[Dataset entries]
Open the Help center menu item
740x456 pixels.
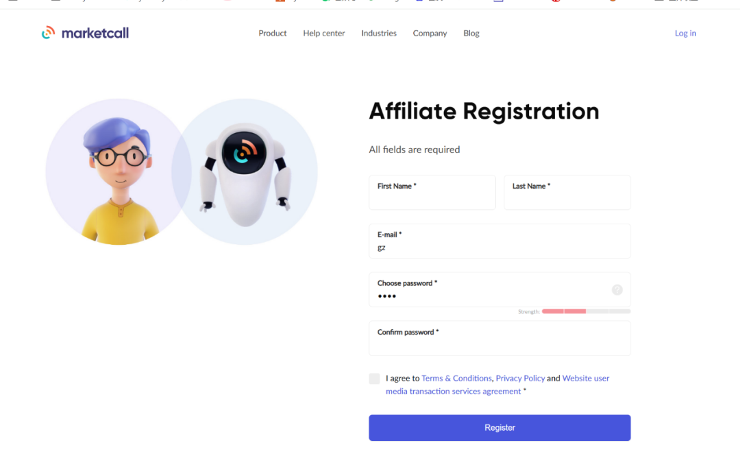324,33
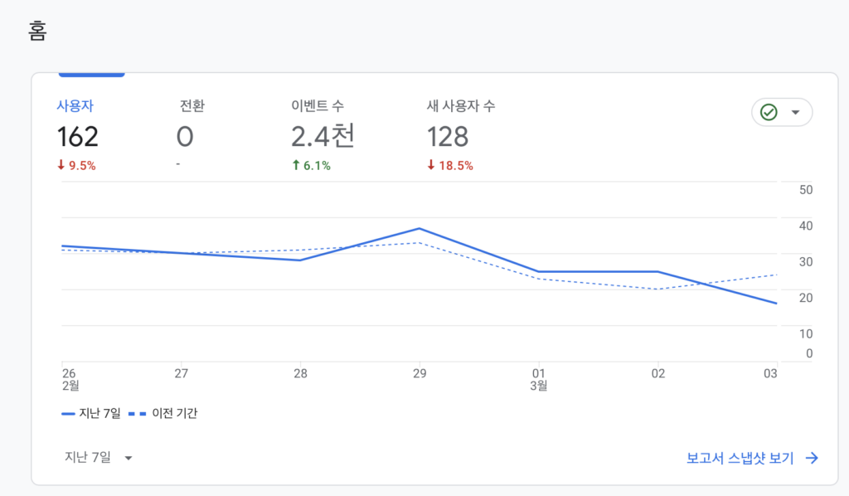Expand the dropdown arrow next to green checkmark
Screen dimensions: 849x496
[796, 113]
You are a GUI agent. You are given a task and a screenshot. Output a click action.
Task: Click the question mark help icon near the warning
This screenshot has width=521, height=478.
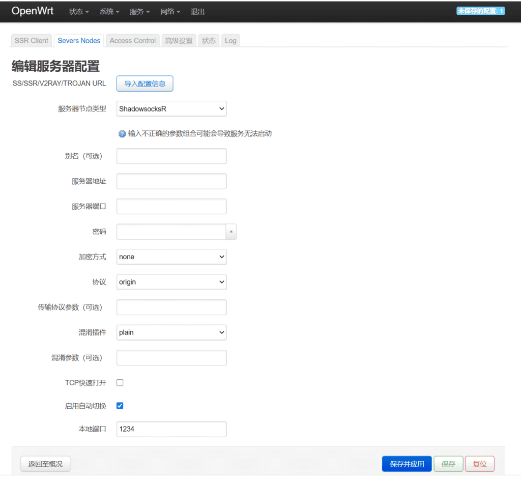coord(121,133)
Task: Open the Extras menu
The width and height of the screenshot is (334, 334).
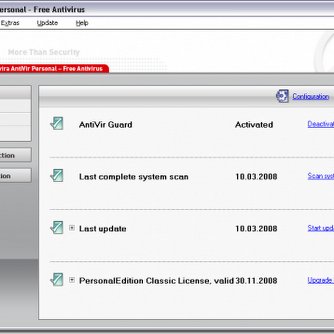Action: pos(10,23)
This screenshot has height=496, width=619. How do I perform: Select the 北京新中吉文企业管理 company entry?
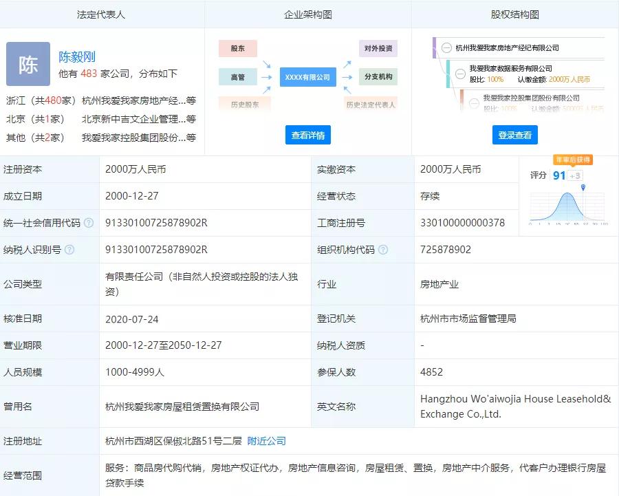pyautogui.click(x=132, y=119)
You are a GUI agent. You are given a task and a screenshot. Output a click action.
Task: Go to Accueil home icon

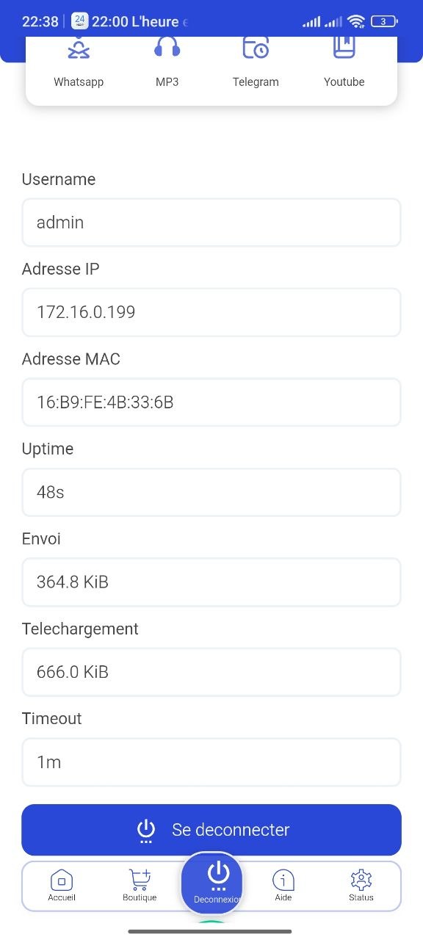click(62, 879)
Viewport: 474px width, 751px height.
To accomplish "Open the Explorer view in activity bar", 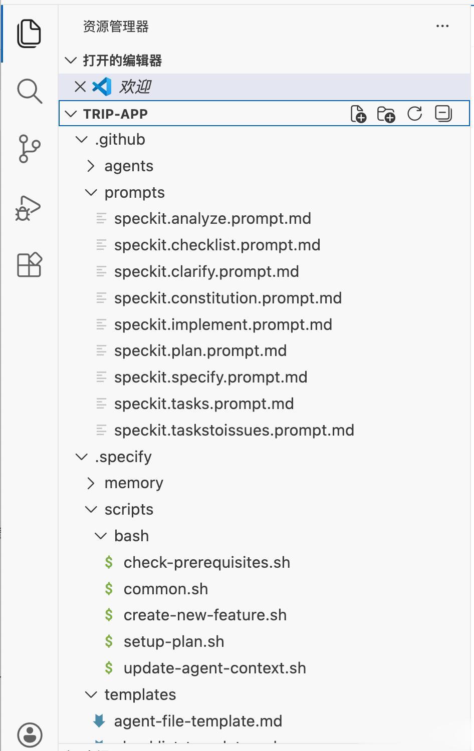I will click(29, 34).
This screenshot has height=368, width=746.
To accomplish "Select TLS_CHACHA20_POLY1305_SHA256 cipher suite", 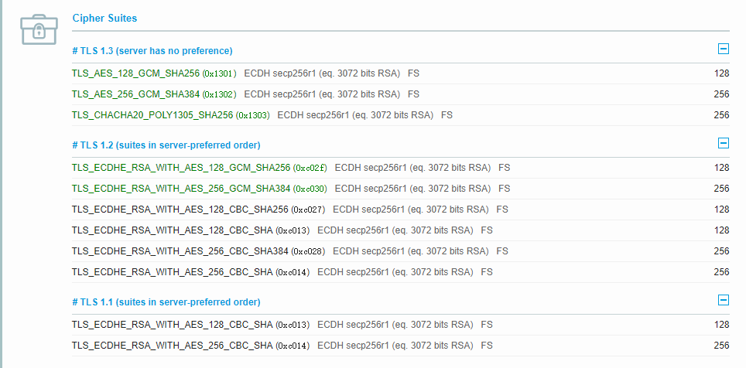I will (152, 115).
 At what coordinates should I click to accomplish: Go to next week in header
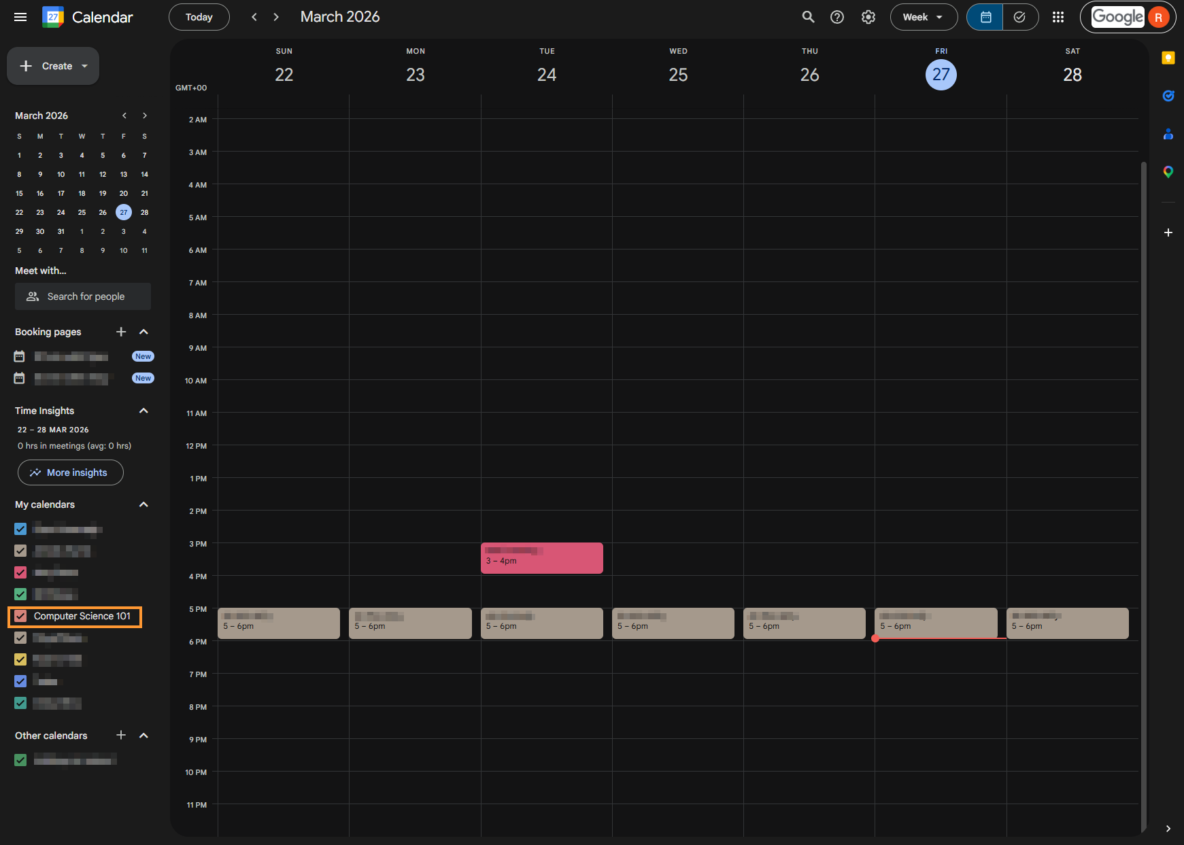point(276,17)
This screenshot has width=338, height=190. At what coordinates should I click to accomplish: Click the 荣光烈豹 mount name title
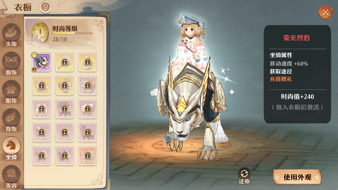pos(296,38)
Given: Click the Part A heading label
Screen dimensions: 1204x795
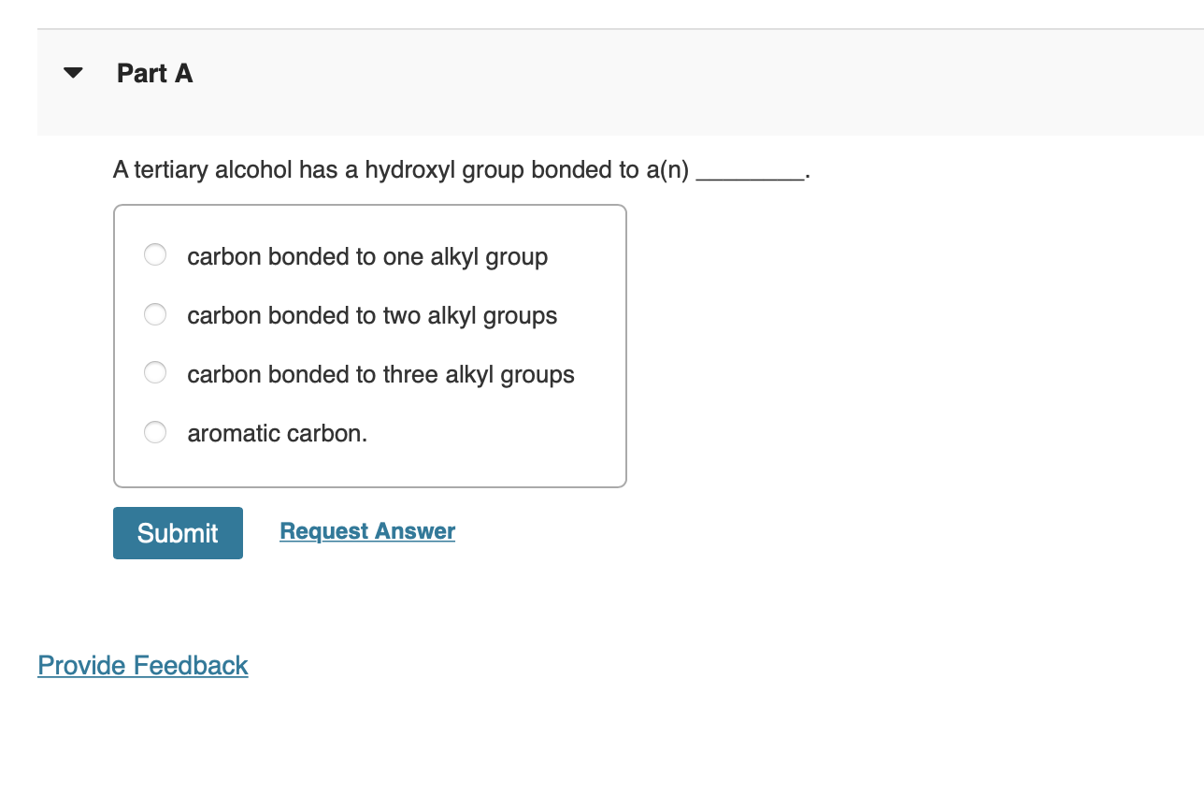Looking at the screenshot, I should click(154, 73).
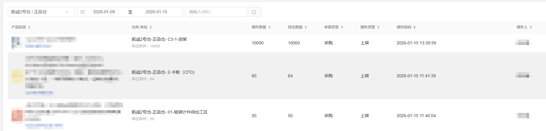This screenshot has height=131, width=546.
Task: Click the calendar icon in date range
Action: 82,12
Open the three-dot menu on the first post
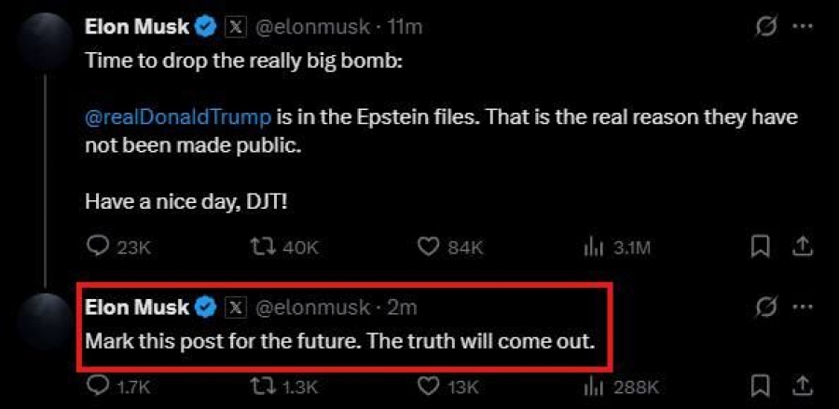 803,26
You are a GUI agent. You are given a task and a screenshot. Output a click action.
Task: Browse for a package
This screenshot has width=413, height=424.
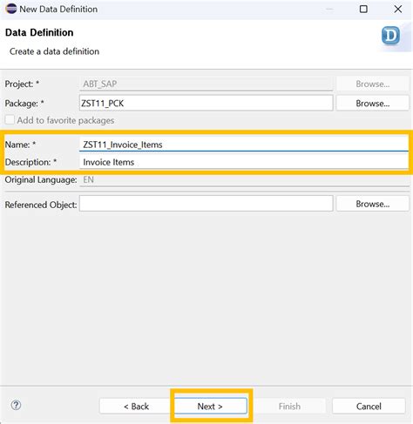point(373,104)
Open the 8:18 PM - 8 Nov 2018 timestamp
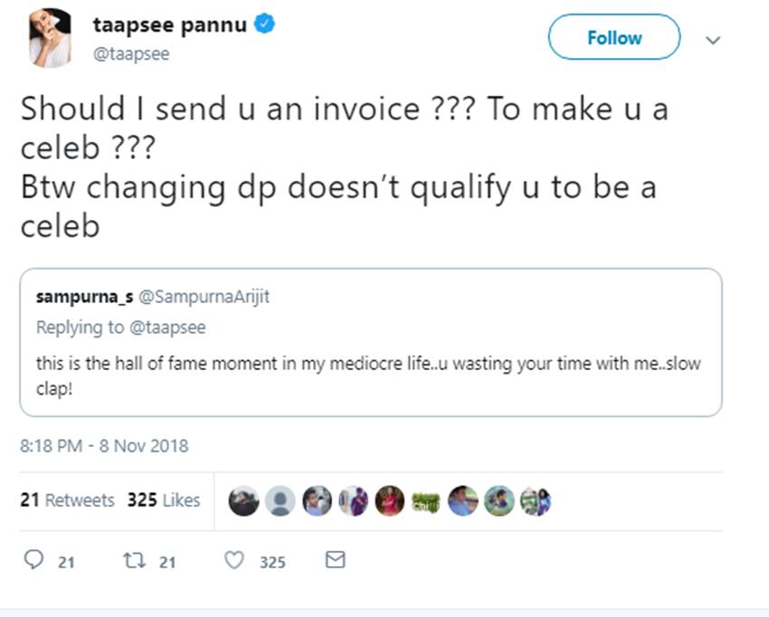This screenshot has width=769, height=617. (104, 446)
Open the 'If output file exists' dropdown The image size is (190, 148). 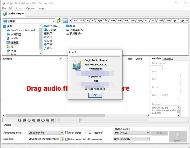pos(62,132)
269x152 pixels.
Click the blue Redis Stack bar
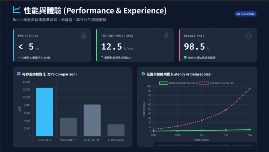[44, 112]
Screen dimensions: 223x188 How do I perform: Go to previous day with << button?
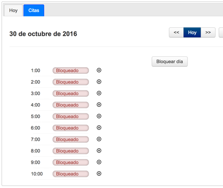(x=176, y=33)
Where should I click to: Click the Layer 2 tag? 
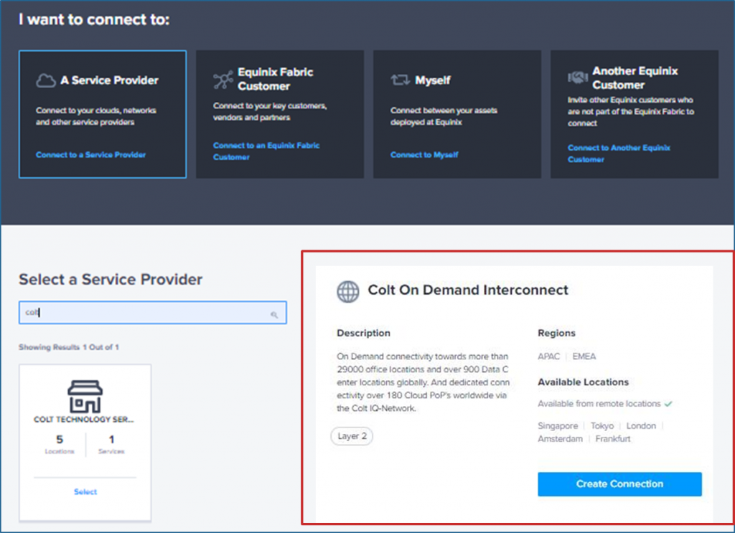[352, 436]
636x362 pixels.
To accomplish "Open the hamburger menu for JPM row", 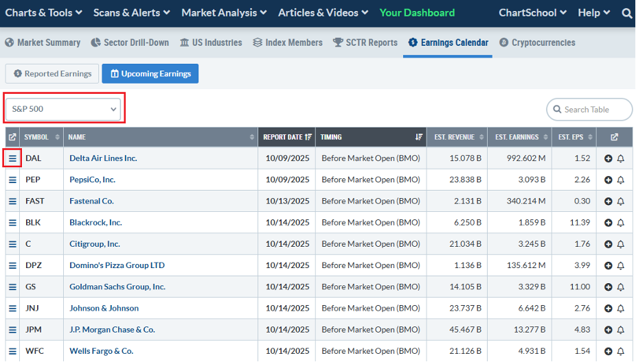I will [x=12, y=330].
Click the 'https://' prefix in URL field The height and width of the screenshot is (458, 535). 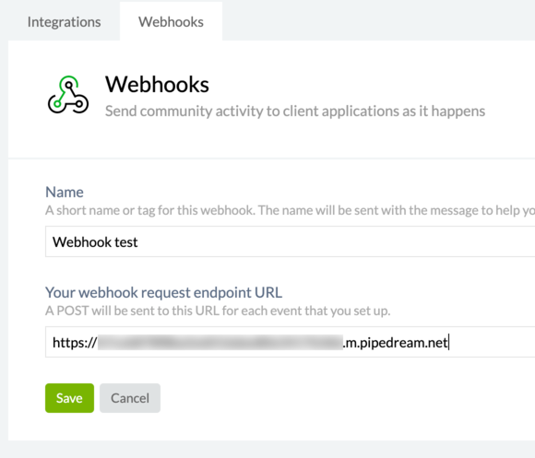tap(75, 343)
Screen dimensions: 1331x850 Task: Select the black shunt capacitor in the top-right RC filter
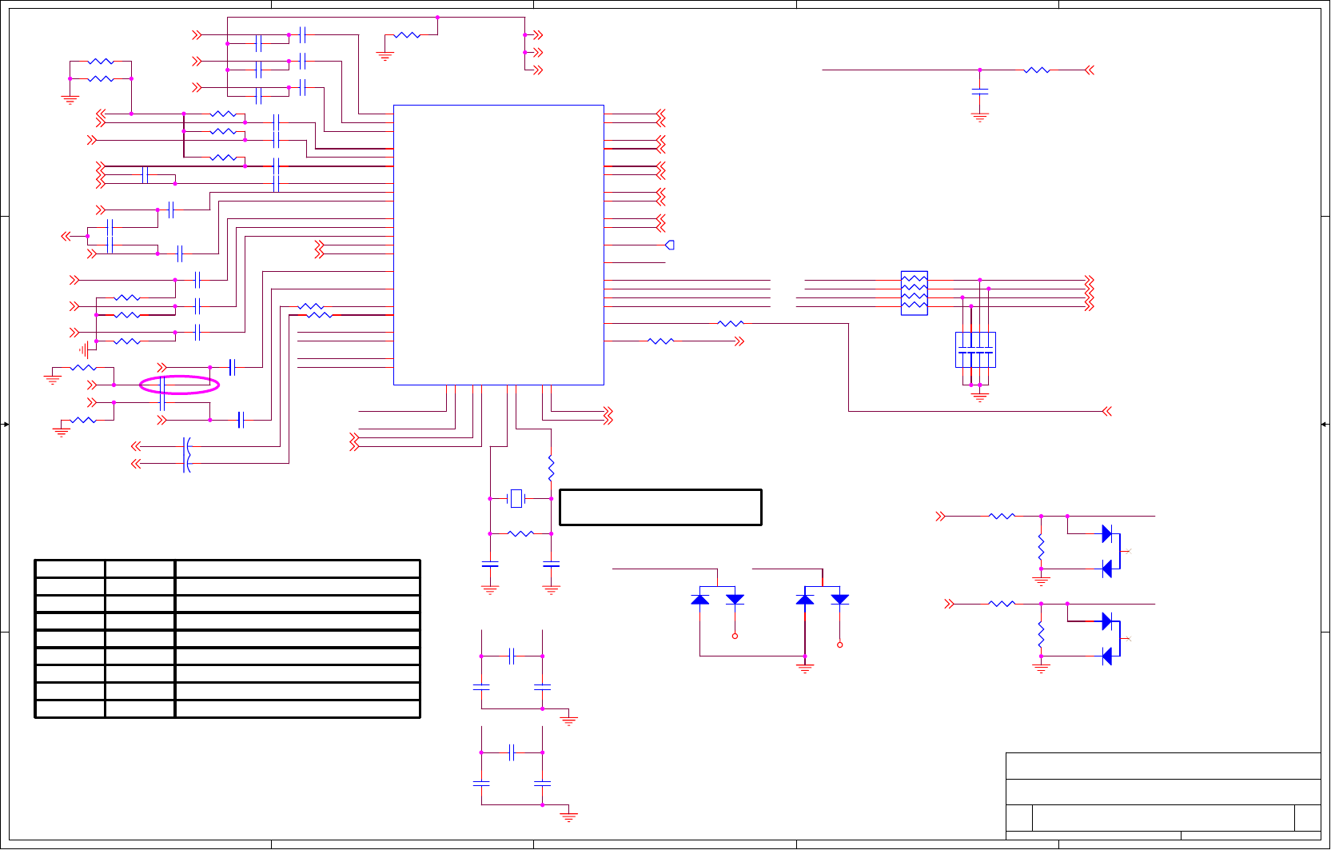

:: Requirement ::
Output exactly those lines of the data above that run from the line with "740x456 pixels." up to and including the line with "Task: Open the Extras menu". No pictures go in.

:: Worked solution ::
740x456 pixels.
324,33
Expand the dropdown arrow next to green checkmark
Screen dimensions: 849x496
[796, 113]
You are a GUI agent. You are given a task and a screenshot. Output a click action.
Task: Click the question mark help icon near the warning
This screenshot has width=521, height=478.
coord(121,133)
Task: Open the Extras menu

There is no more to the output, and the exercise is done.